* **Assignment**:
Once you have checked each line below for the word "company", give the number of lines that have it and nothing further.
■ ■ ■ ■
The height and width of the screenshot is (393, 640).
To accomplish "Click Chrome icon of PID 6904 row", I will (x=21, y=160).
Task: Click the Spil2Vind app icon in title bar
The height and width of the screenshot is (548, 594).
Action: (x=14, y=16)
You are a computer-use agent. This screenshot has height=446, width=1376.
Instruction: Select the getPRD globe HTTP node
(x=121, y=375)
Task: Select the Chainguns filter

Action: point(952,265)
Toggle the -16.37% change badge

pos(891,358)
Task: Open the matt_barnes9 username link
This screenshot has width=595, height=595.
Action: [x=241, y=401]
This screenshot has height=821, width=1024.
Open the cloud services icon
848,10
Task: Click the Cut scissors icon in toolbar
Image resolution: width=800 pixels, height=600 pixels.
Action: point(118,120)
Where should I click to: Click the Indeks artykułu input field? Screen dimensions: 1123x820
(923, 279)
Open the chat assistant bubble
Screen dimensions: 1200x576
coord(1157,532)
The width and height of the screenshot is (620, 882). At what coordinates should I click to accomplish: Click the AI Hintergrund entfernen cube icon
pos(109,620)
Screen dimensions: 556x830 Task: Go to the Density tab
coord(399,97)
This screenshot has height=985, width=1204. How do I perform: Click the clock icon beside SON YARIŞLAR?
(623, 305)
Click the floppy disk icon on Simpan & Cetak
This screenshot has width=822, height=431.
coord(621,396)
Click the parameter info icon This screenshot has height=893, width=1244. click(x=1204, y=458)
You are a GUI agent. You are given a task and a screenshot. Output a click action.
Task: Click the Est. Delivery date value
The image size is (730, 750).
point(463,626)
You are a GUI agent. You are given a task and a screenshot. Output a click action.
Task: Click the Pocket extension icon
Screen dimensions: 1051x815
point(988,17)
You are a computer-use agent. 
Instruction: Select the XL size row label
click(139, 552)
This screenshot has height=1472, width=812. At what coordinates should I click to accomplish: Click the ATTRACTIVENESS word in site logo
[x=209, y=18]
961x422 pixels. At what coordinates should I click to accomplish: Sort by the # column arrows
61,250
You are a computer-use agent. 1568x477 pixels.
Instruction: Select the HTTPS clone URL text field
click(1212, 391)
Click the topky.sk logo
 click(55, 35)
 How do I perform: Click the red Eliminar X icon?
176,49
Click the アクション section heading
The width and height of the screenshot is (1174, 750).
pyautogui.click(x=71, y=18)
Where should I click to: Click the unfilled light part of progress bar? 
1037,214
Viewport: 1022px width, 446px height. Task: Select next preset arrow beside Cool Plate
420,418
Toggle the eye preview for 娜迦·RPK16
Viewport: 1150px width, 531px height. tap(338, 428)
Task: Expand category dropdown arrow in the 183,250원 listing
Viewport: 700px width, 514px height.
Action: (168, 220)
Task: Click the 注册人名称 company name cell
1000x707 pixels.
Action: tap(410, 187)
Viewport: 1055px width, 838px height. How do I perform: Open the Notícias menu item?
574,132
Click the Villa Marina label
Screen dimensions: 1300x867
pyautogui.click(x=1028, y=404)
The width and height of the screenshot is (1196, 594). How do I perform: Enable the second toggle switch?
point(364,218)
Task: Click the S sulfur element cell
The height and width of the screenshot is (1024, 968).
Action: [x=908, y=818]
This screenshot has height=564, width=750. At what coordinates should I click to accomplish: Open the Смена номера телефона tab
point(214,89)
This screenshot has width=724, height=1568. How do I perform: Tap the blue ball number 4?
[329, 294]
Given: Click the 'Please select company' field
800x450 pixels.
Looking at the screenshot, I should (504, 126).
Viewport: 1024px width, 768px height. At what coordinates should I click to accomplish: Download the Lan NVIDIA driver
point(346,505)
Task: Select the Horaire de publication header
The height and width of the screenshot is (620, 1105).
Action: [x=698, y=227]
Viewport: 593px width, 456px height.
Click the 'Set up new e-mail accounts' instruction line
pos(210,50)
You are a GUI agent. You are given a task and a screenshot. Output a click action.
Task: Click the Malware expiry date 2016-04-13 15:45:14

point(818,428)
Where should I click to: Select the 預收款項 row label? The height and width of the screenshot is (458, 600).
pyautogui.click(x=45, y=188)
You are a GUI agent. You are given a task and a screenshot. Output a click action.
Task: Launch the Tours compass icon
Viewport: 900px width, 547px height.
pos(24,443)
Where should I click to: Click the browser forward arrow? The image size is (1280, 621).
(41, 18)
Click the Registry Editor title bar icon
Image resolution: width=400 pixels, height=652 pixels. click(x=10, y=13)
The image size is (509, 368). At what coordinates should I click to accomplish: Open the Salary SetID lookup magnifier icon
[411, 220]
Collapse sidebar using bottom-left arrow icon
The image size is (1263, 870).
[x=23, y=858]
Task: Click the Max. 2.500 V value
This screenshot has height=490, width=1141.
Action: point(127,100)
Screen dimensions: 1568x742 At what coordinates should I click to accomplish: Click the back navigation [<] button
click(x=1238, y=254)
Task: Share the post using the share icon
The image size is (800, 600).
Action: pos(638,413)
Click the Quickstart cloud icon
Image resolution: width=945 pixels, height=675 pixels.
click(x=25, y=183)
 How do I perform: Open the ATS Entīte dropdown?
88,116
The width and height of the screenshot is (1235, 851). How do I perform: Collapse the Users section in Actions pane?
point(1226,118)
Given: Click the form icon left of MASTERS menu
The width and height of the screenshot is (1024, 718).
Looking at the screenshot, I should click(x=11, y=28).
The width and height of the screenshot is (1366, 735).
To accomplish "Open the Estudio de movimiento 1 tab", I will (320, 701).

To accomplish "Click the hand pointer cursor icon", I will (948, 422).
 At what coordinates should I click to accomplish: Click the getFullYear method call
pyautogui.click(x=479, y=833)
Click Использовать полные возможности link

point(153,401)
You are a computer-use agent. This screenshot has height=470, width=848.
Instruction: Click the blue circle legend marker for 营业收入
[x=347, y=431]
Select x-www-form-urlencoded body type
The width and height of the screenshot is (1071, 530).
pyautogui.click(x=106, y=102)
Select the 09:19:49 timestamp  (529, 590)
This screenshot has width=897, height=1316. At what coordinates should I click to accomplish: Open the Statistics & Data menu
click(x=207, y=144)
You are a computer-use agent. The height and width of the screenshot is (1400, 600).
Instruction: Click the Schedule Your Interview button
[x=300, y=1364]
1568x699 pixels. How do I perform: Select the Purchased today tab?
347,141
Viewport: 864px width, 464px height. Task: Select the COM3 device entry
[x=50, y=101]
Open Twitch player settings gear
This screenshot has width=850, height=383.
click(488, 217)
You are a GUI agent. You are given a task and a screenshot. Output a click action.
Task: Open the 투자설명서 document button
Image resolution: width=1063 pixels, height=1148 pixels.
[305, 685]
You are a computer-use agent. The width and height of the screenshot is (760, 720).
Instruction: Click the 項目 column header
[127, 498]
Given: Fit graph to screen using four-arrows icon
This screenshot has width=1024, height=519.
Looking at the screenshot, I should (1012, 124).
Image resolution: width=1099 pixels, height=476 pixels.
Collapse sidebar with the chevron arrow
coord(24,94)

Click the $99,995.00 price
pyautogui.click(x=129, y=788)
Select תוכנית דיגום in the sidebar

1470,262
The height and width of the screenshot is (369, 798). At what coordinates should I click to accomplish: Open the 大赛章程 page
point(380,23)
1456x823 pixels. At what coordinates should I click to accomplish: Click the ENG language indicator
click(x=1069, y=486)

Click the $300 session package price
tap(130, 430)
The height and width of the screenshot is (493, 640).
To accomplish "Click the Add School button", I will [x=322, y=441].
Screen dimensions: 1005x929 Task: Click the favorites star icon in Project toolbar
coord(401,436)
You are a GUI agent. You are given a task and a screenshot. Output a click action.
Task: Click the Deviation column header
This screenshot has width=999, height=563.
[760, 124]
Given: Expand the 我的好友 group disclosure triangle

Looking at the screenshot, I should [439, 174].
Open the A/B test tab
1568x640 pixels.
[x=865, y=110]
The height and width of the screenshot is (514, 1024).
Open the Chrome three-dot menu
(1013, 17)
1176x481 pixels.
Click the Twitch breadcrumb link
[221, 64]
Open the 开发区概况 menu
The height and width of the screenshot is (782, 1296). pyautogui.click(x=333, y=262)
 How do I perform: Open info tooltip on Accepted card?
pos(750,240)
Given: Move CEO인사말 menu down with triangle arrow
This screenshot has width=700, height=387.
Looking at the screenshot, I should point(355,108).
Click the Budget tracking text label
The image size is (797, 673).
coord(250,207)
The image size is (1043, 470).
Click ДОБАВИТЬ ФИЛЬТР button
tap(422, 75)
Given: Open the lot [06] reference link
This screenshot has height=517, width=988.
■ ■ ■ ■
* **Answer space**:
2